▸ Bagian Teks
* * * * *

Rasulullah bersabda, "Sesungguhnya aku adalah utusan Allah dan aku mengajak kamu kepada Allah."

Setelah selesai Rasulullah berbicara, Abu Bakar langsung masuk Islam.

Melihat keislamannya itu, dia gembira sekali, tidak ada seorang pun yang ada di antara kedua gunung di Mekkah yang merasa gembira melebihi kegembiraan dia.

Abu Bakar lalu menemui Utsman bin Affan, Thalhah bin Ubaidillah, Zubair bin Awwam, dan Sa'ad bin Abi Waqas, mengajak mereka untuk masuk Islam. Lalu, mereka pun masuk Islam.

Bersama Nabi Saw

Ketika Muhammad menikah dengan Khadijah binti Khuwailid, ia pindah dan hidup bersama Abu Bakar.  Usia Abu Bakar lebih muda 2 tahun 1 bulan daripada Nabi Muhammad.

Abu Bakar dikenal banyak membebaskan para budak dengan membelinya dari tuannya kemudian memberinya kemerdekaan. Salah seorang budak yang dibelinya lalu kemudian dibebaskan adalah Bilal bin Rabah.

Ketika peristiwa Hijrah, saat Nabi Muhammad pindah ke Madinah (622 M), Abu Bakar adalah satu-satunya orang yang menemaninya.

Ibnu Hisyam dalam kitab Shirah Nabawiyahnya mencatat, Abu Bakar sangat dekat dengan Rasulullah. Ketika peristiwa Hijrah, saat Nabi Muhammad pindah ke Madinah (622 M), Abu Bakar adalah satu-satunya orang yang menemaninya.

Dalam perjalanan hijrah ke Madinah, Rasulullah SAW dan Abu Bakar bersembunyi di sebuah gua yang dikenal dengan nama Gua Tsur, di puncak Jabal (bukit) Tsur Kota Makkah, sekitar 7 KM dari Masjidil Haram.

Nabi dan Abu Bakar sembunyi di Gua Tsur untuk menghindari kejaran kafir Quraisy.

Ketika sampai di mulut gua, Abu Bakar berkata, “Demi Allah, janganlah Anda masuk ke dalam gua ini sampai aku yang memasukinya terlebih dahulu. Kalau ada sesuatu (yang jelek), maka akulah yang mendapatkannya bukan Anda”.

Abu Bakar masuk lalu membersihkan gua tersebut. Abu Bakar tutup lubang-lubang di gua dengan kainnya, karena ia khawatir jika ada hewan yang membahayakan Rasulullah, hingga tersisalah dua lubang, yang nanti bisa ia tutupi dengan kedua kakinya.

* * * * *

▸ Tujuan a
Tuliskan tanpa perubahan bagian teks tentang Abu Bakar di atas, mulai dari kata-kata yang memuat "Setelah selesai Rasulullah" sampai dengan "daripada Nabi Muhammad.".

* * * * *

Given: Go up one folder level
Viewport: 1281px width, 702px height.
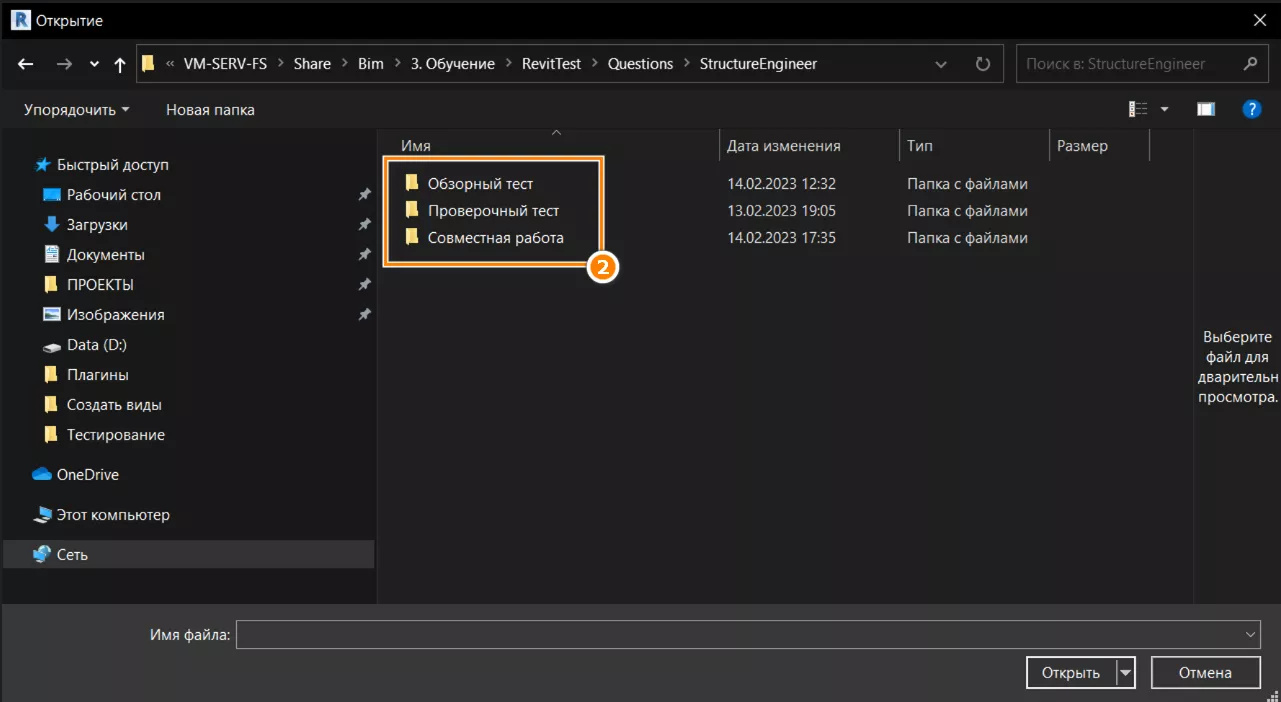Looking at the screenshot, I should pos(120,64).
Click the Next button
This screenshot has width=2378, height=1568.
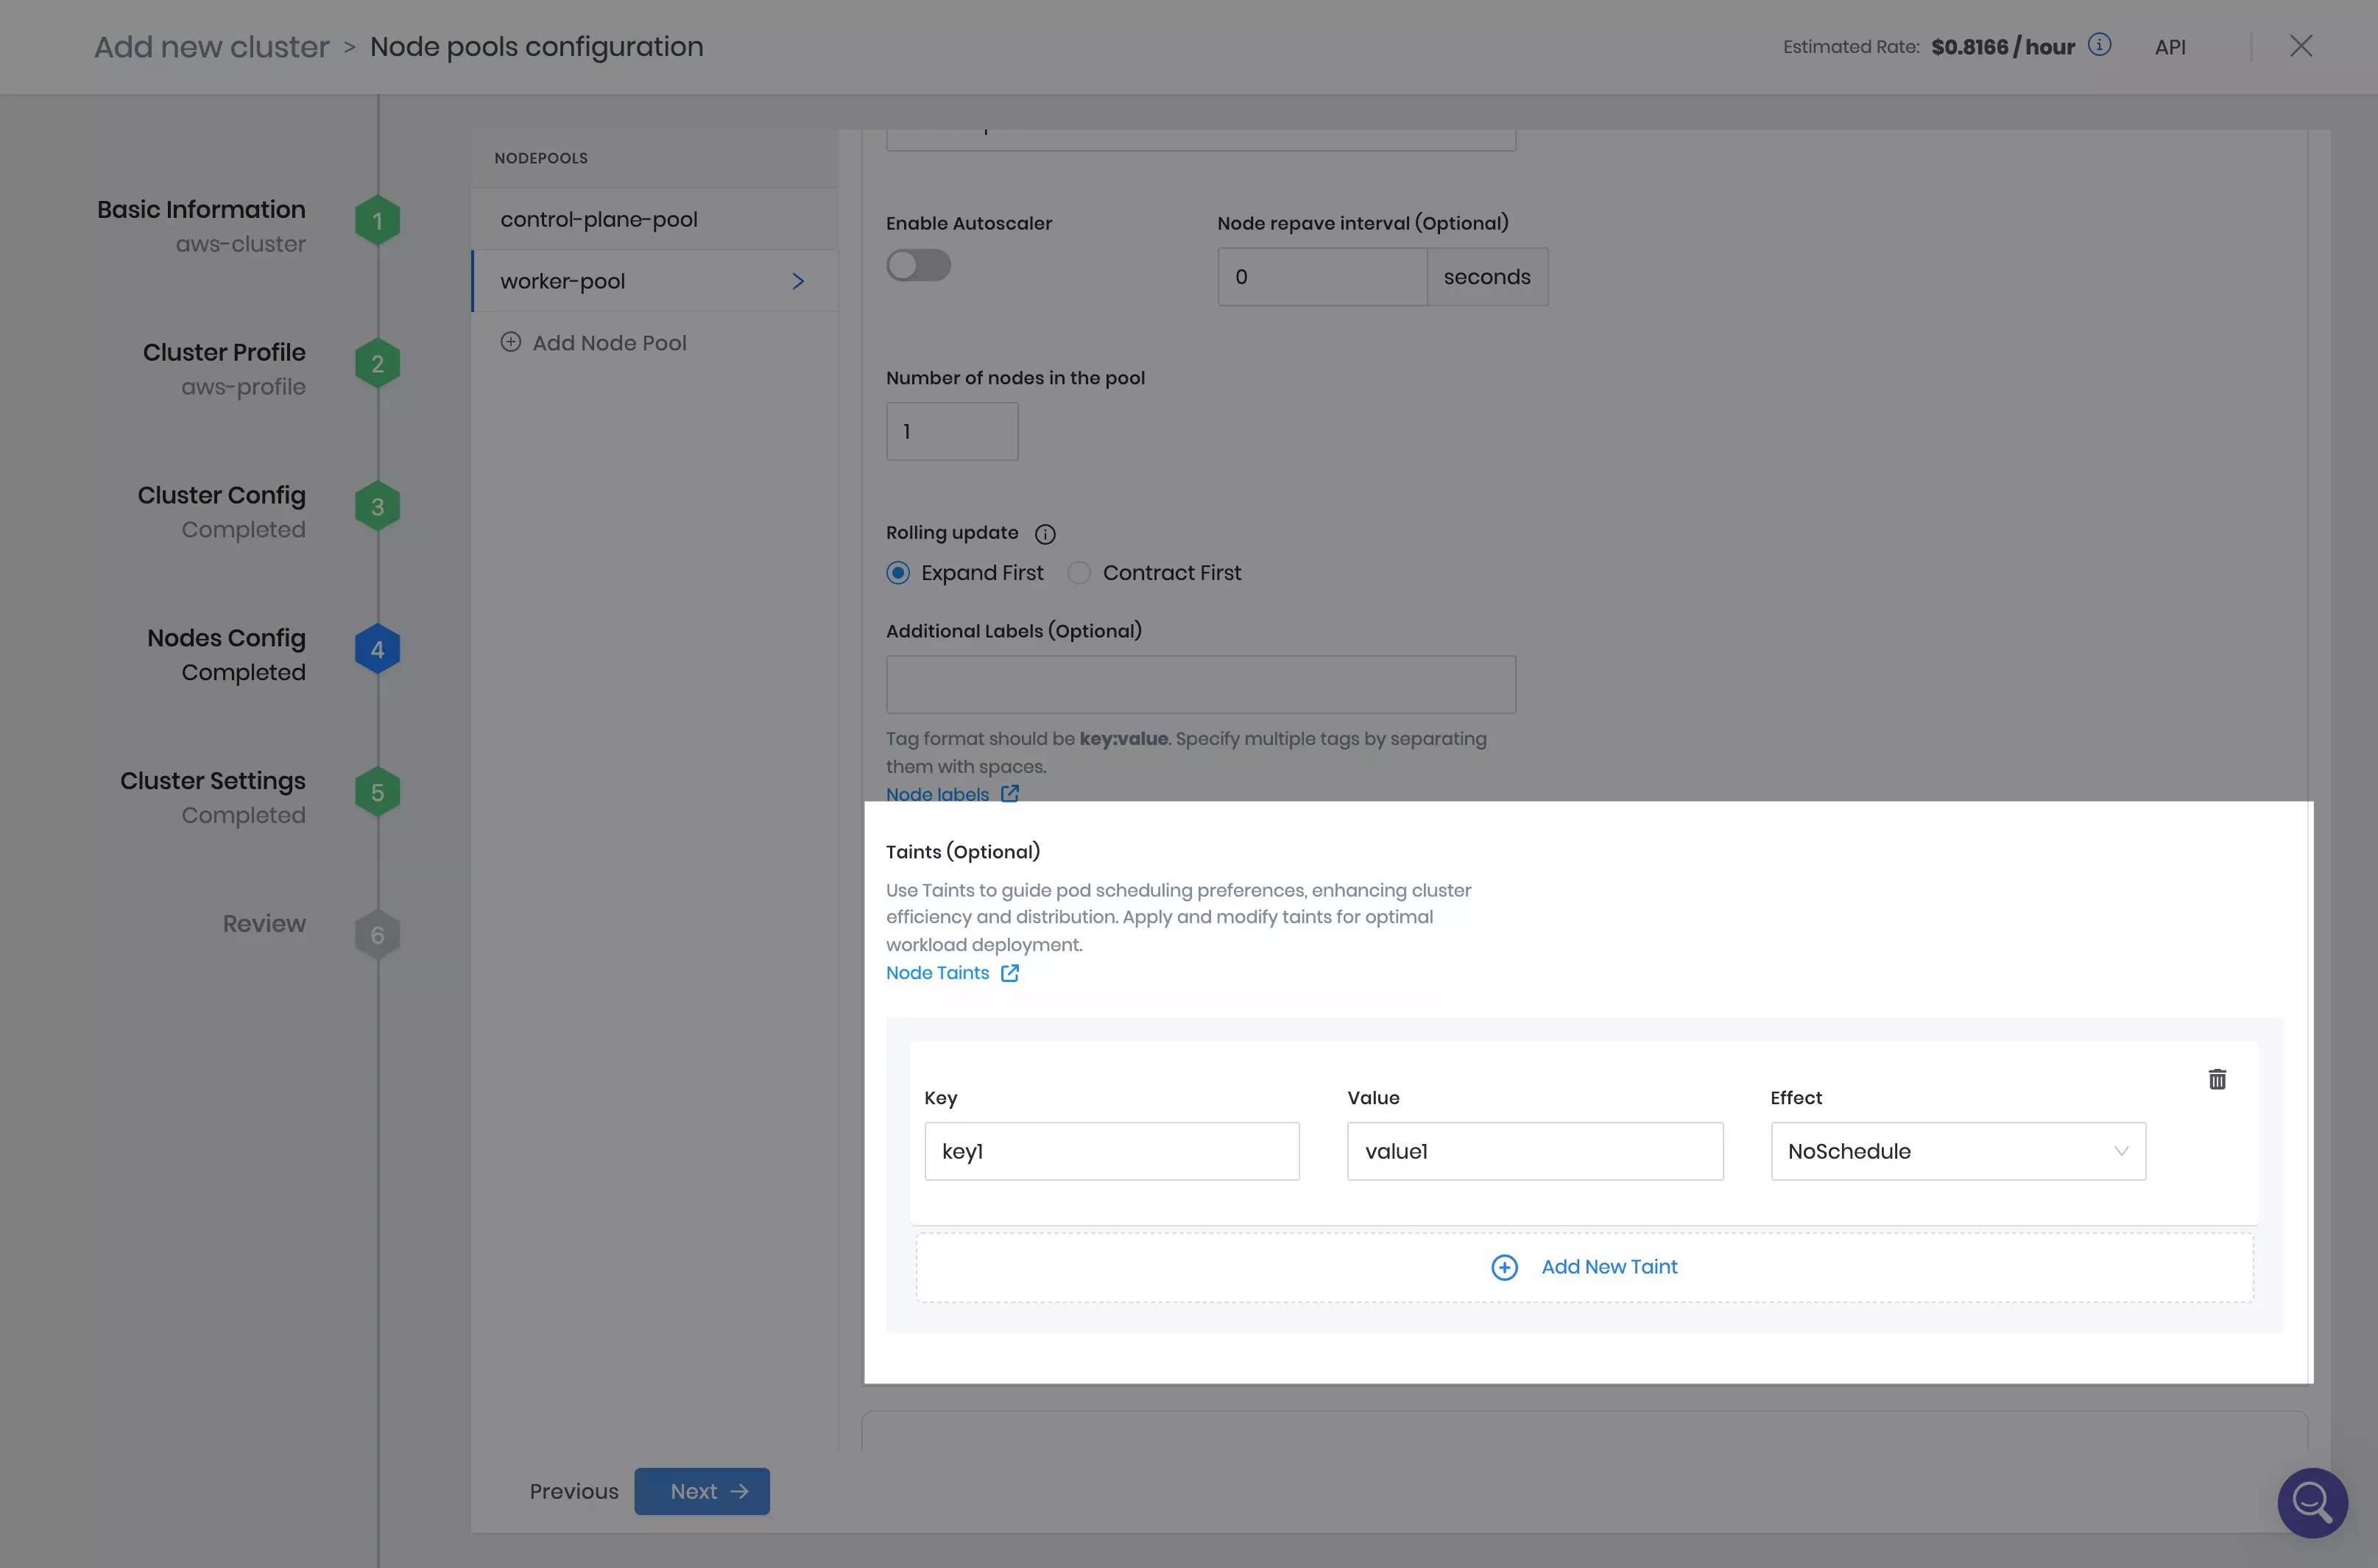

* * * * *

▸ Tujuan b
Tampilkan setiap baris entri di atas yang mengandung kata "width".

▸ Penyelesaian a
Setelah selesai Rasulullah berbicara, Abu Bakar langsung masuk Islam.

Melihat keislamannya itu, dia gembira sekali, tidak ada seorang pun yang ada di antara kedua gunung di Mekkah yang merasa gembira melebihi kegembiraan dia.

Abu Bakar lalu menemui Utsman bin Affan, Thalhah bin Ubaidillah, Zubair bin Awwam, dan Sa'ad bin Abi Waqas, mengajak mereka untuk masuk Islam. Lalu, mereka pun masuk Islam.

Bersama Nabi Saw

Ketika Muhammad menikah dengan Khadijah binti Khuwailid, ia pindah dan hidup bersama Abu Bakar.  Usia Abu Bakar lebih muda 2 tahun 1 bulan daripada Nabi Muhammad.

▸ Penyelesaian b
Viewport: 1281px width, 702px height.
This screenshot has width=2378, height=1568.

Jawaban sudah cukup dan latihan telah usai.